Este señor pedía prestado, y de esto doy testimonio porque lo vi. Fue después de la guerra. La guerra terminó en abril y nosotros nos fuimos del Soto hacia Orcera en el mes de enero. Todo este tiempo estuvimos todavía en el Soto y después que íbamos y veníamos. Y como te decía, este señor pedía prestado lo que lee dieran: un mulo, un burro, un caballo. Lo que le dieran. Se montaba en su burro o lo que le dieran y se recorría todo el término de Hornos. Por los cortijos, por las aldeas, por los campos y ofreciendo siempre sus servicios. Visitando enfermos, consolando a personas y hablando con unos y otros.

Y yo lo vi pasar por la puerta de mi cortijo del Soto, por el camino real, a Bujaraiza. Se paraba en el Soto y como sabía que mi madre estaba enterada de si había enfermos o pasaba algo en la Vega, preguntaba: “María Josefa, ¿pasa algo? ¿Hay algún enfermo por aquí?” si mi madre le decía: “Hoy, don Pedro, gracias a Dios, los cortijos de la Vega y su gente, se encuentran bien”. Y él: “Bueno, voy a Bujaraiza. Cuando vuelva, ya llegaré”.

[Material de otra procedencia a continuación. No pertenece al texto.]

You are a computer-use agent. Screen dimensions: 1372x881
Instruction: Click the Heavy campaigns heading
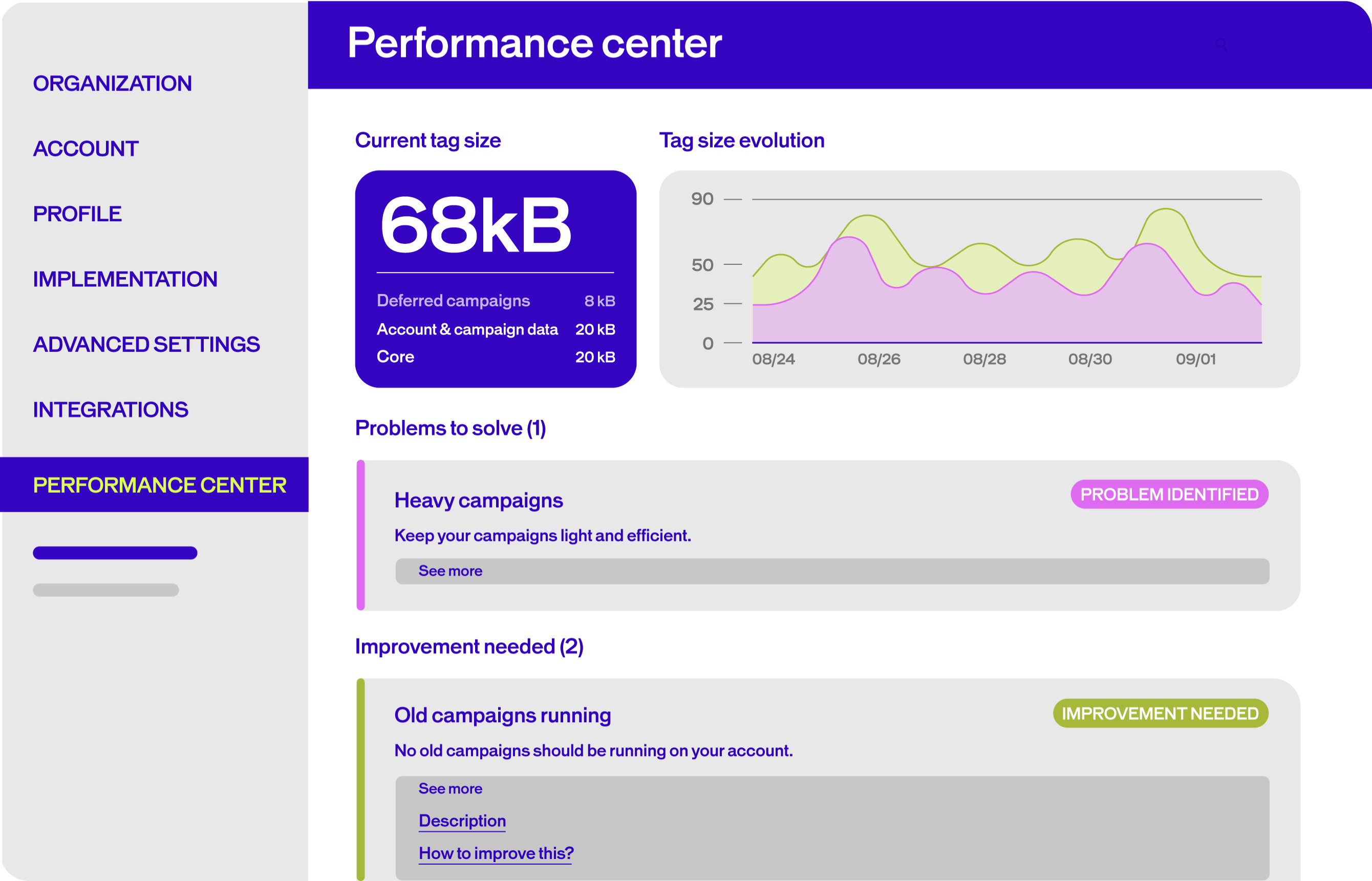click(x=479, y=500)
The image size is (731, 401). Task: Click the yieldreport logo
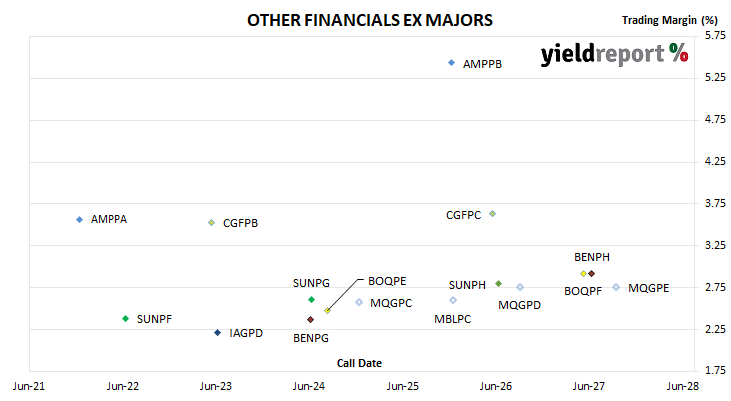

Pero hasta que llegaba a Bujaraiza todos los cortijos, a derecha e izquierda, los iba recorriendo. Otro día cambiaba de ruta y se iba a Cañá Morales o a la Platera o para el barranco de la Garganta por los cortijos aquellos y las aldeas de Capellanía y la Garganta. A todos sitios fue don Pedro Morales siempre buscando enfermos, buscando por si quedaban niños sin bautizar, buscando desavenencias entre las personas para ayudarles. Siempre ejerciendo su ministerio, poniendo paz por todos sitios y por esto te decía que fue un gran cura.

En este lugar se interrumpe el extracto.